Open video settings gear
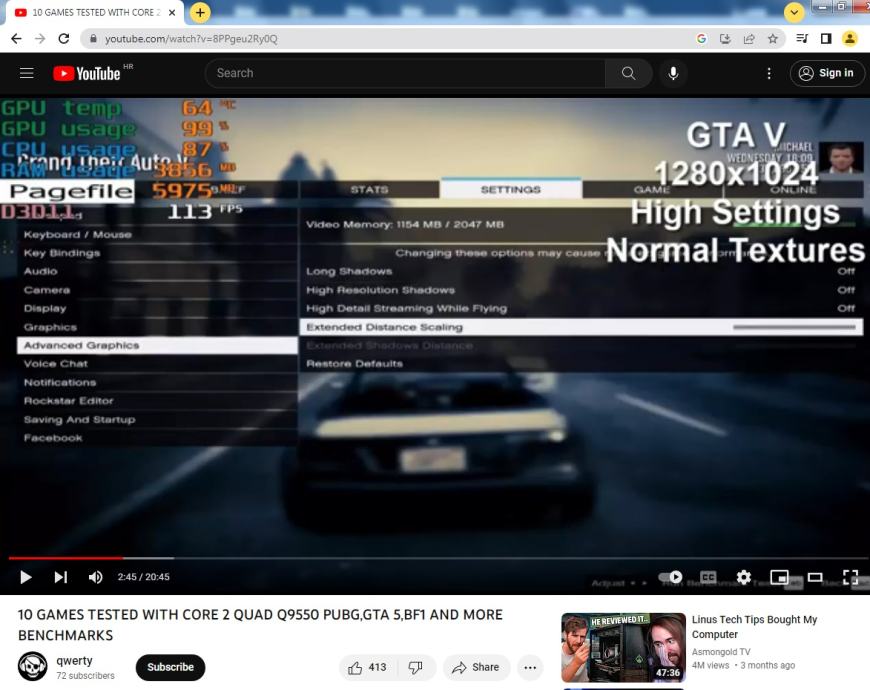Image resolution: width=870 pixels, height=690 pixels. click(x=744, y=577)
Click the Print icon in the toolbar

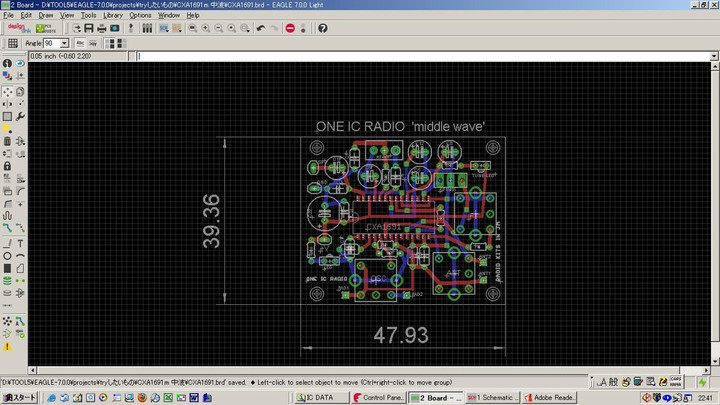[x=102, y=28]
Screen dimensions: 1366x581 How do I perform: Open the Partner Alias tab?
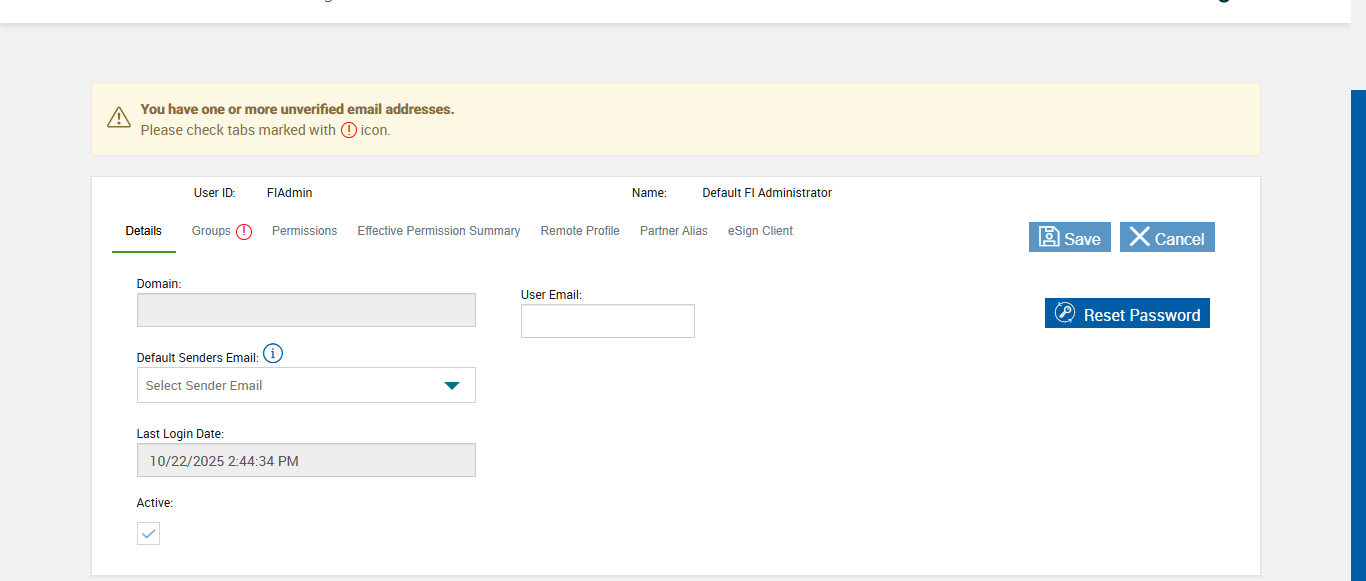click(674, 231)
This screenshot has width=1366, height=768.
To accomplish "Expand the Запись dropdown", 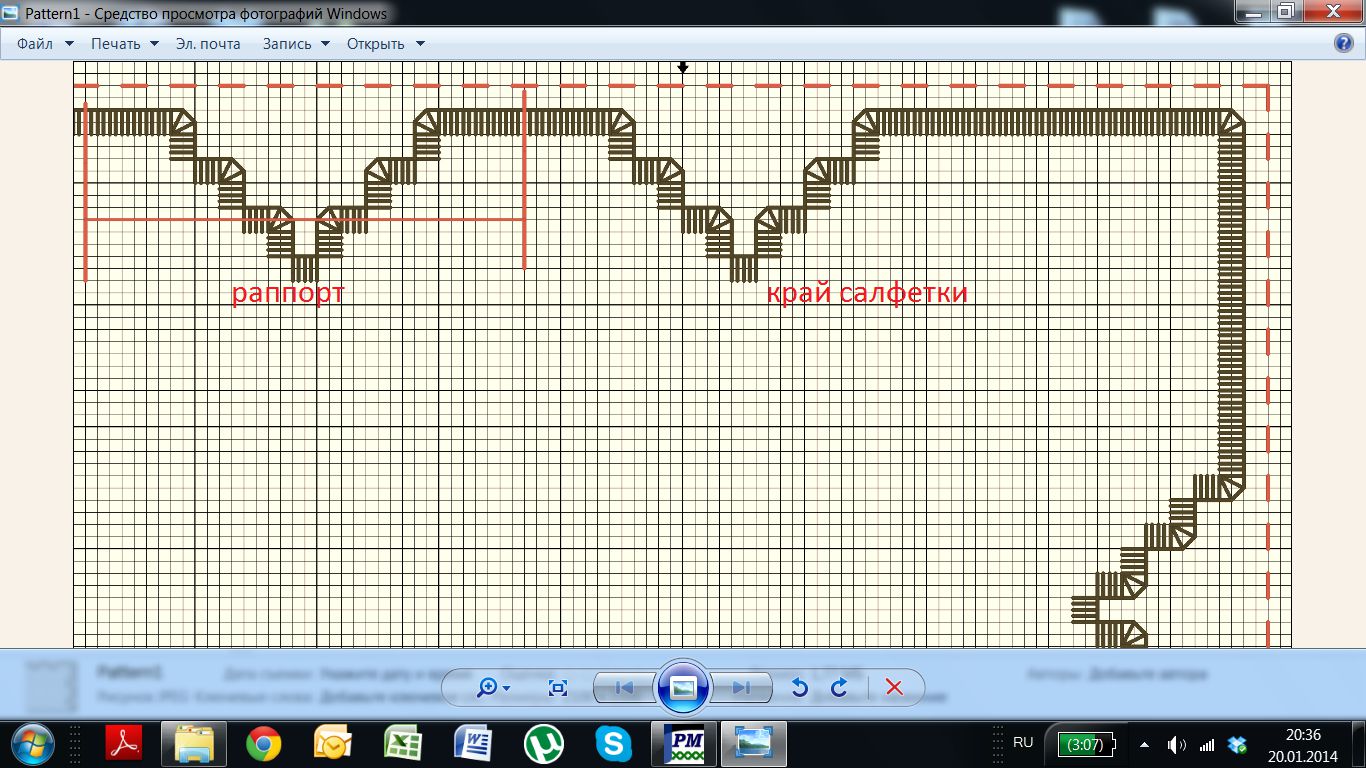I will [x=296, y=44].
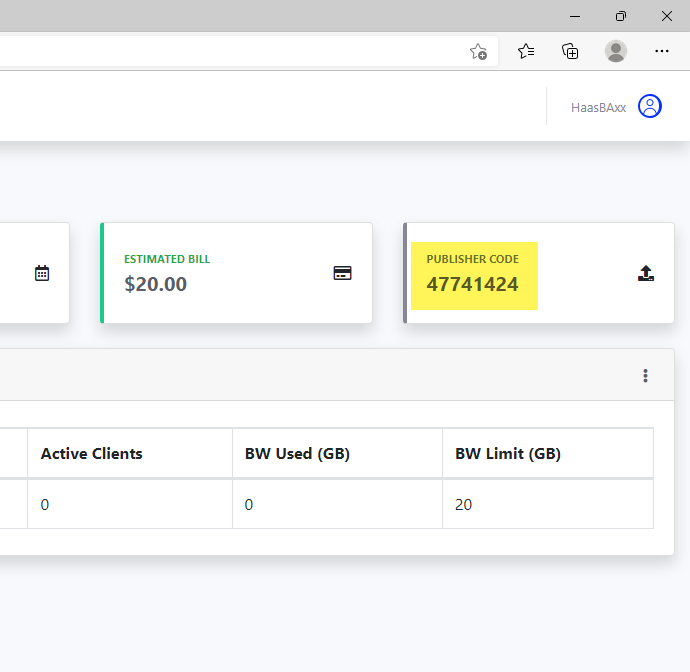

_ _ _ _ _

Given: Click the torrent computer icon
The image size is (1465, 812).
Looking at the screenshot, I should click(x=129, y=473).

_ _ _ _ _

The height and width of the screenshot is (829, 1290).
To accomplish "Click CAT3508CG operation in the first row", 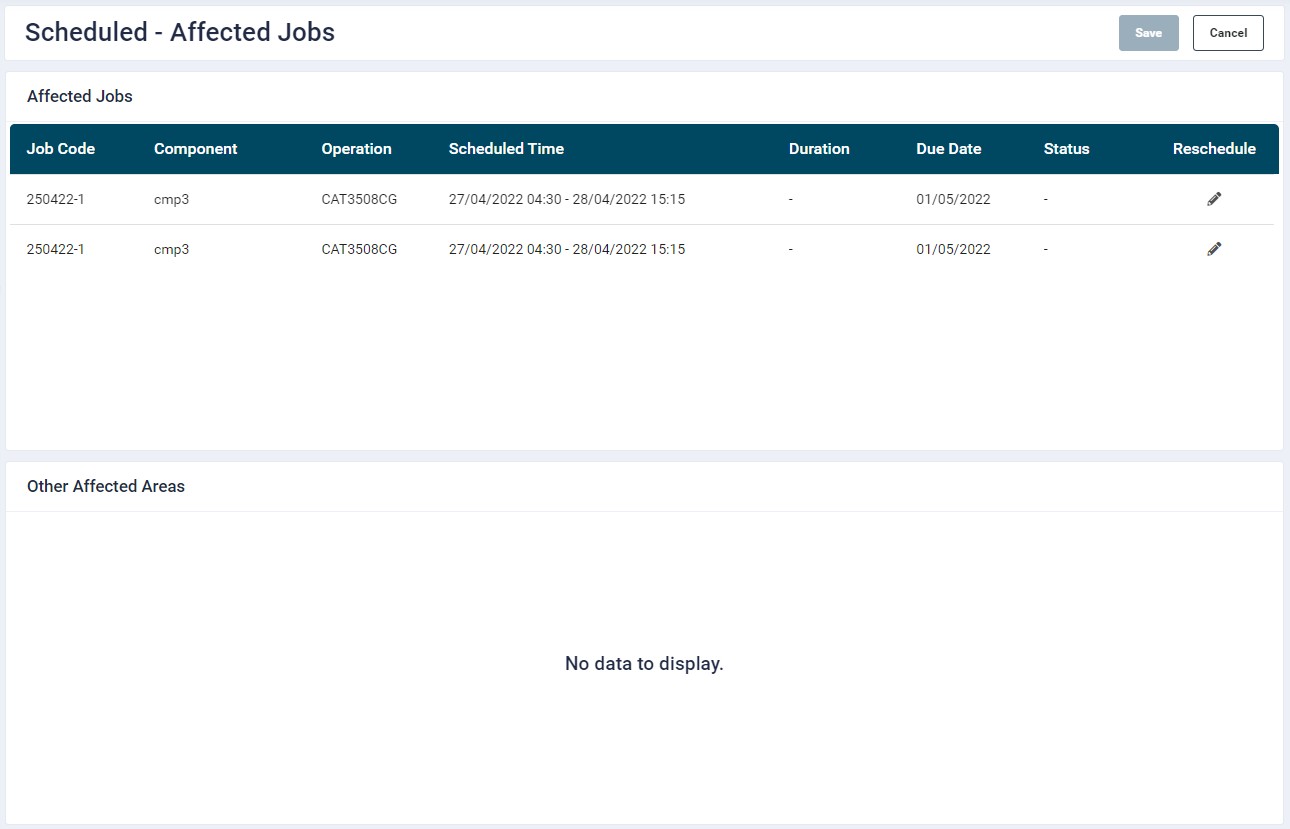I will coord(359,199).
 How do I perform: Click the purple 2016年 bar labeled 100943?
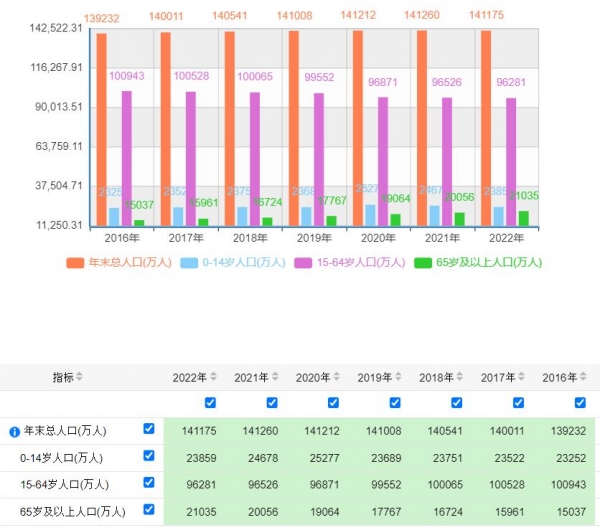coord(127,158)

_ _ _ _ _

**Task to complete:**
Keep to the lines above from the line with "Open video settings gear" to the line with "This screenshot has width=1366, height=768.", and set down exactly those, inclusive, with nothing else and every picture left out.

**Task output:**
Open video settings gear
Image resolution: width=870 pixels, height=690 pixels. click(x=744, y=577)
Click the Print icon in the toolbar

[x=102, y=28]
Screen dimensions: 1366x581 How do I perform: Open the Partner Alias tab?
click(674, 231)
This screenshot has width=1366, height=768.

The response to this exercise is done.